**To be done**
Copy word for word the records from the line with "Where should I" through the end of the records. Leave the pictures out of your copy.

(Collected data)
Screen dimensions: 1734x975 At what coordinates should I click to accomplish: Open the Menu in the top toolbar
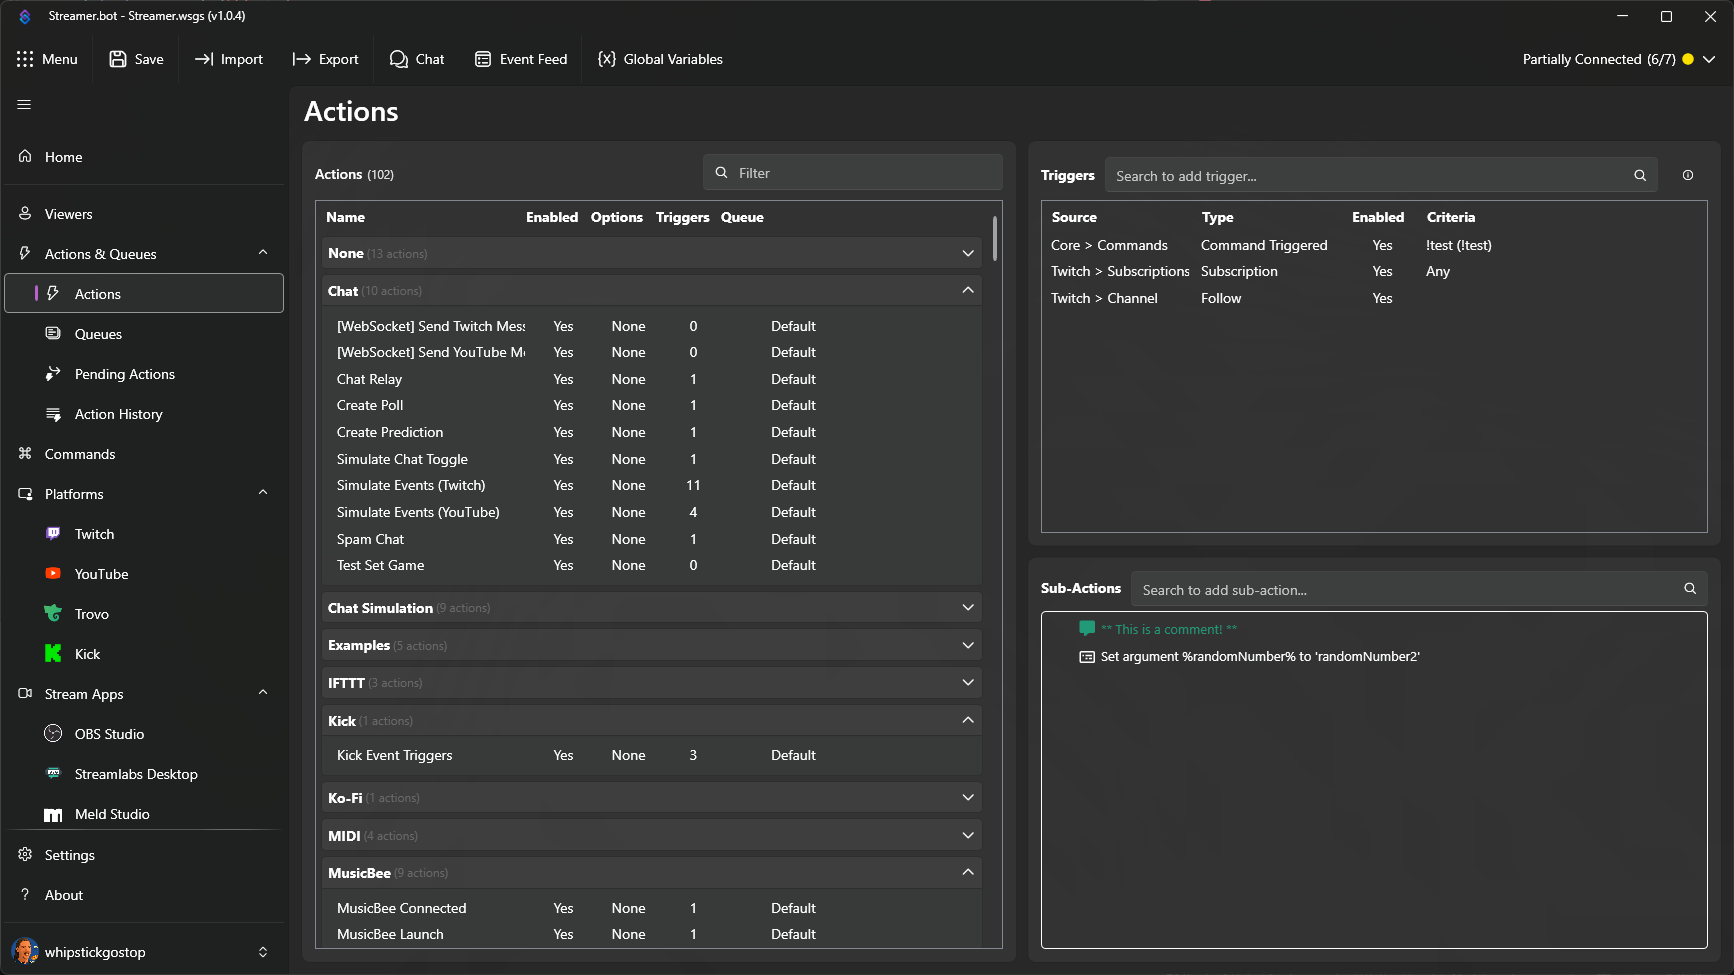click(48, 59)

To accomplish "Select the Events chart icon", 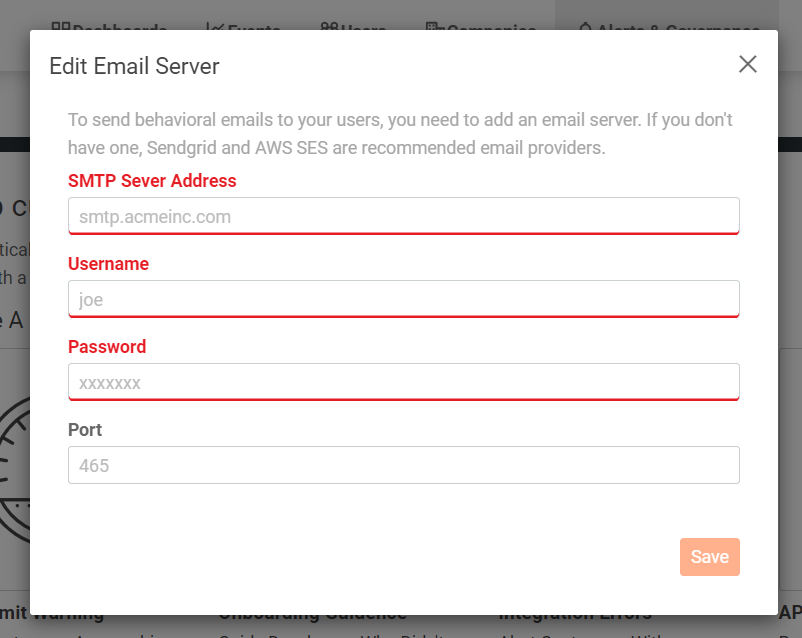I will tap(215, 26).
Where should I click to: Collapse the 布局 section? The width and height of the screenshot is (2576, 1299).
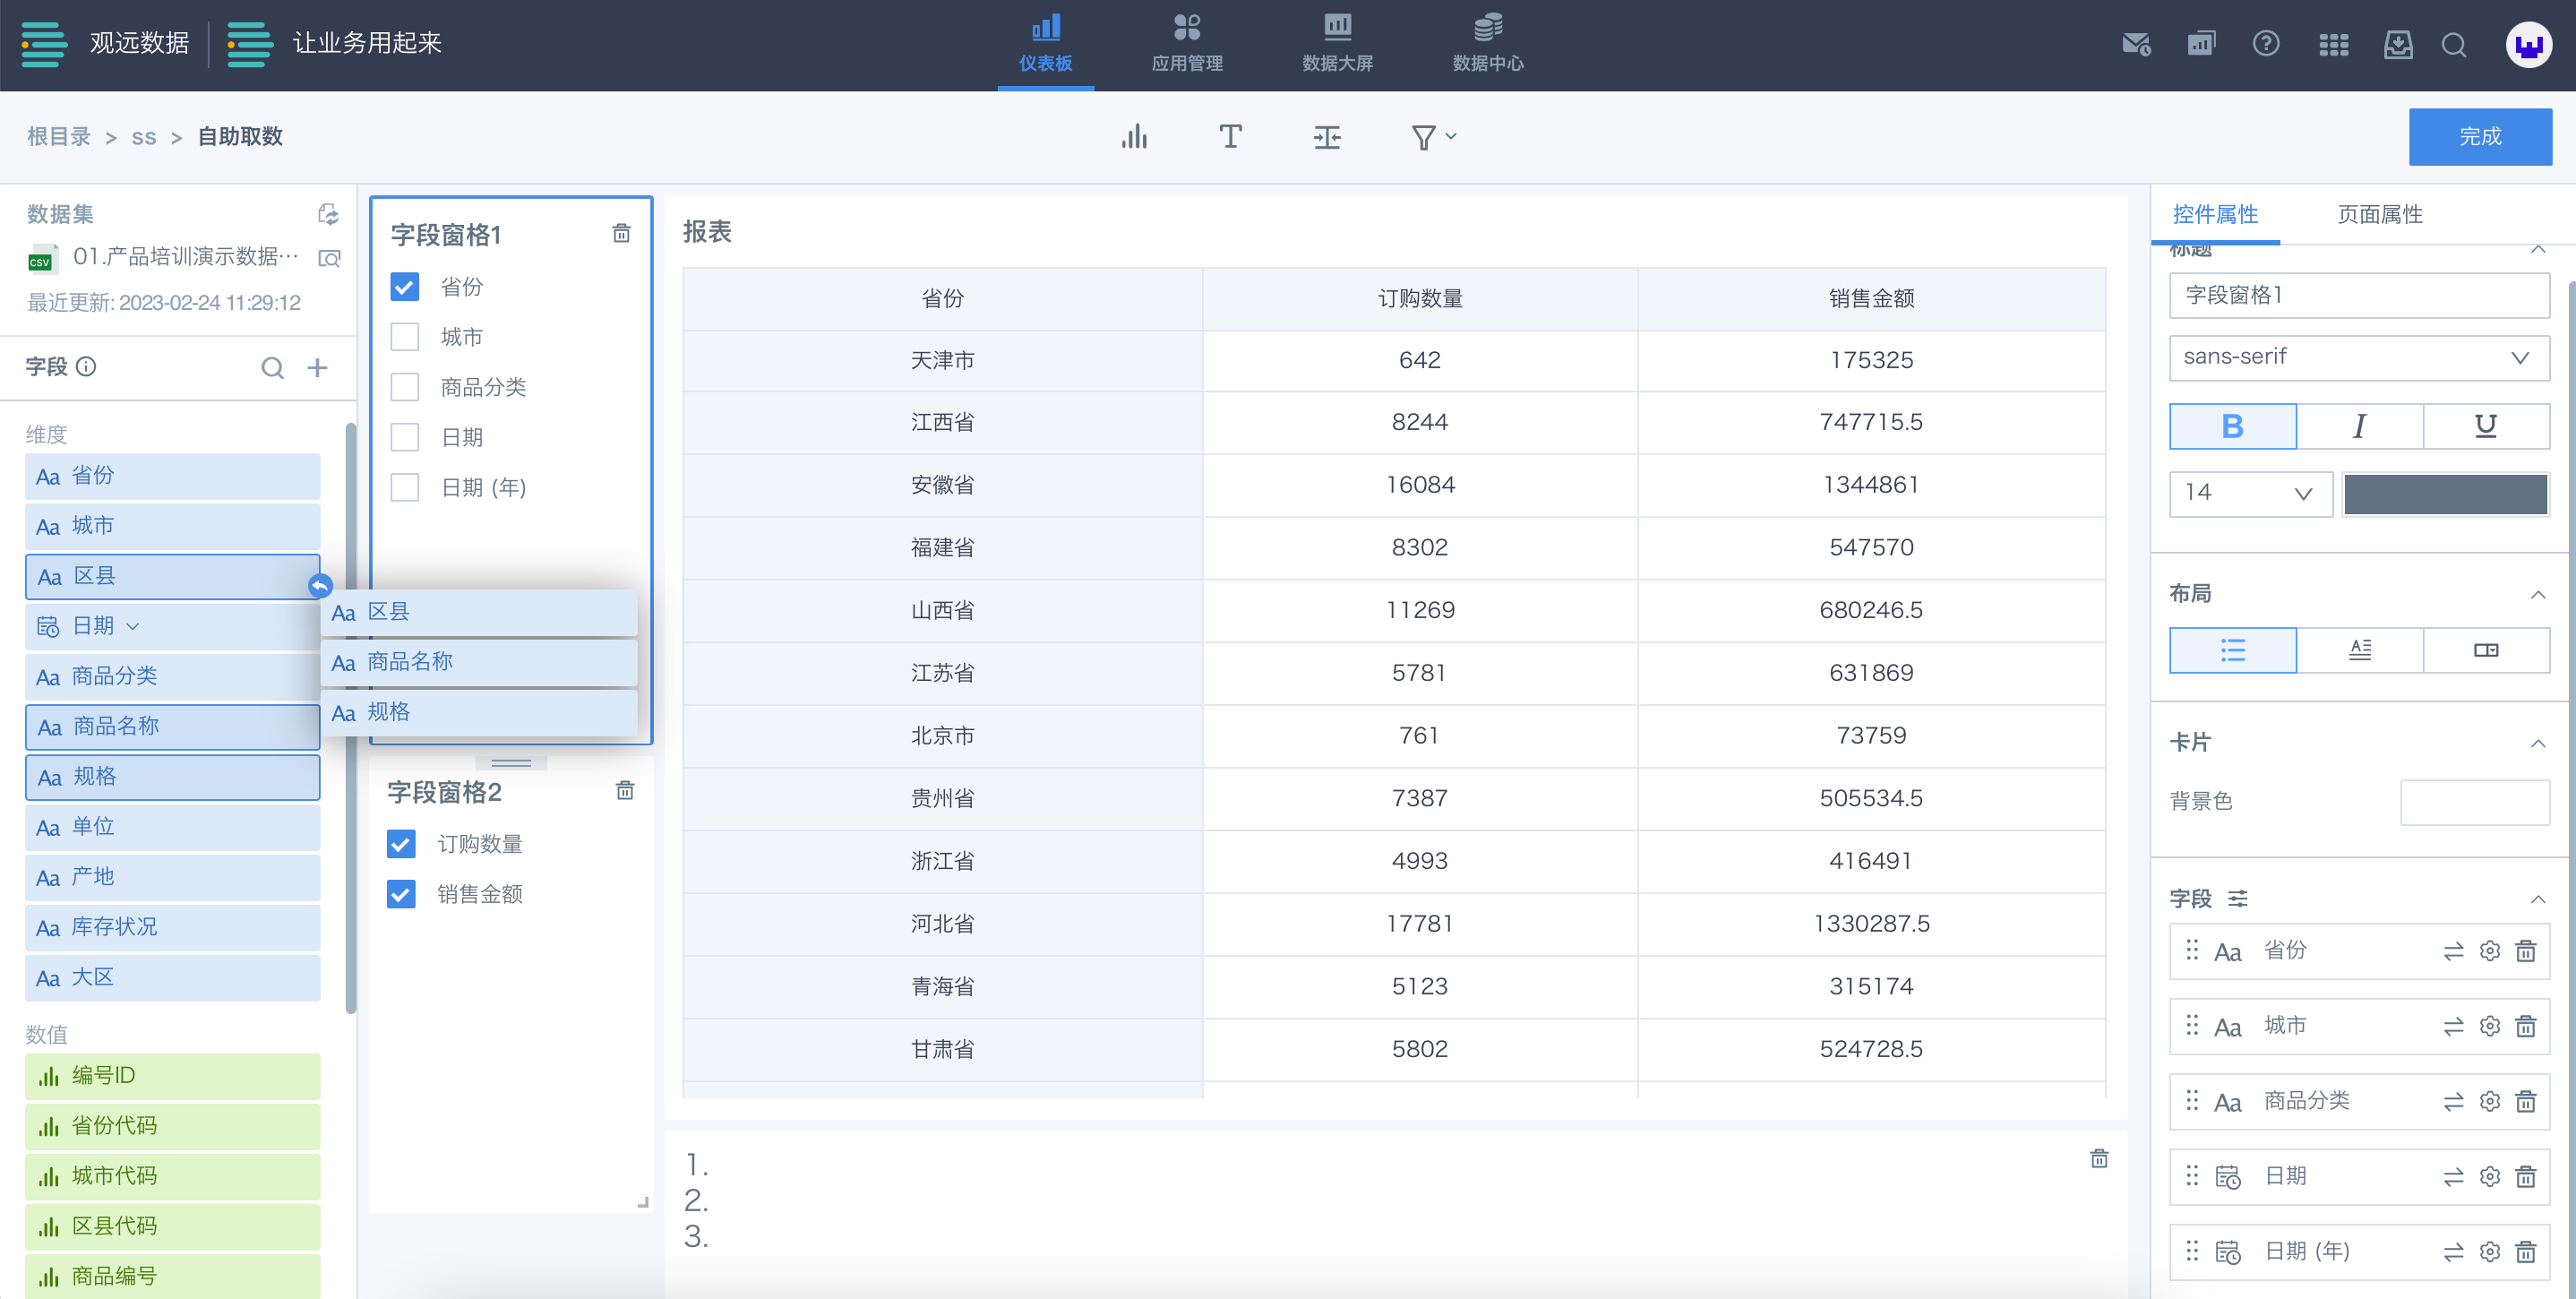pyautogui.click(x=2537, y=594)
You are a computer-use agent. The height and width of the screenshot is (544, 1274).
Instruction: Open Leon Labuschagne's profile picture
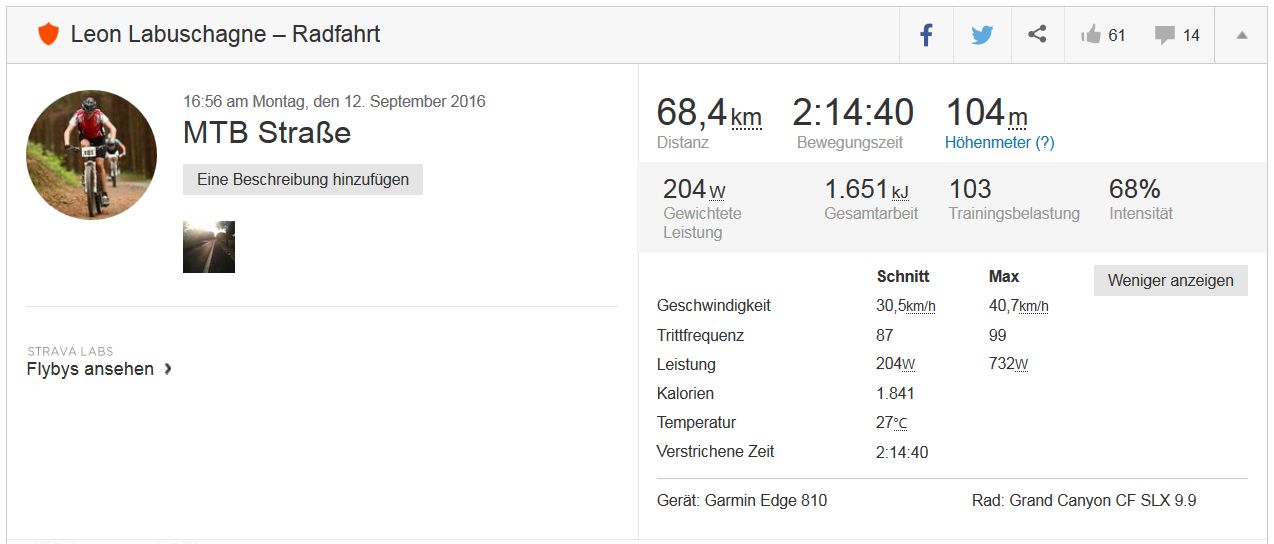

**Exercise output**
Where should I click to: Collapse the 布局 section? The width and height of the screenshot is (2576, 1299).
pyautogui.click(x=2537, y=594)
You are a computer-use agent. The height and width of the screenshot is (544, 1274).
Instruction: Open Leon Labuschagne's profile picture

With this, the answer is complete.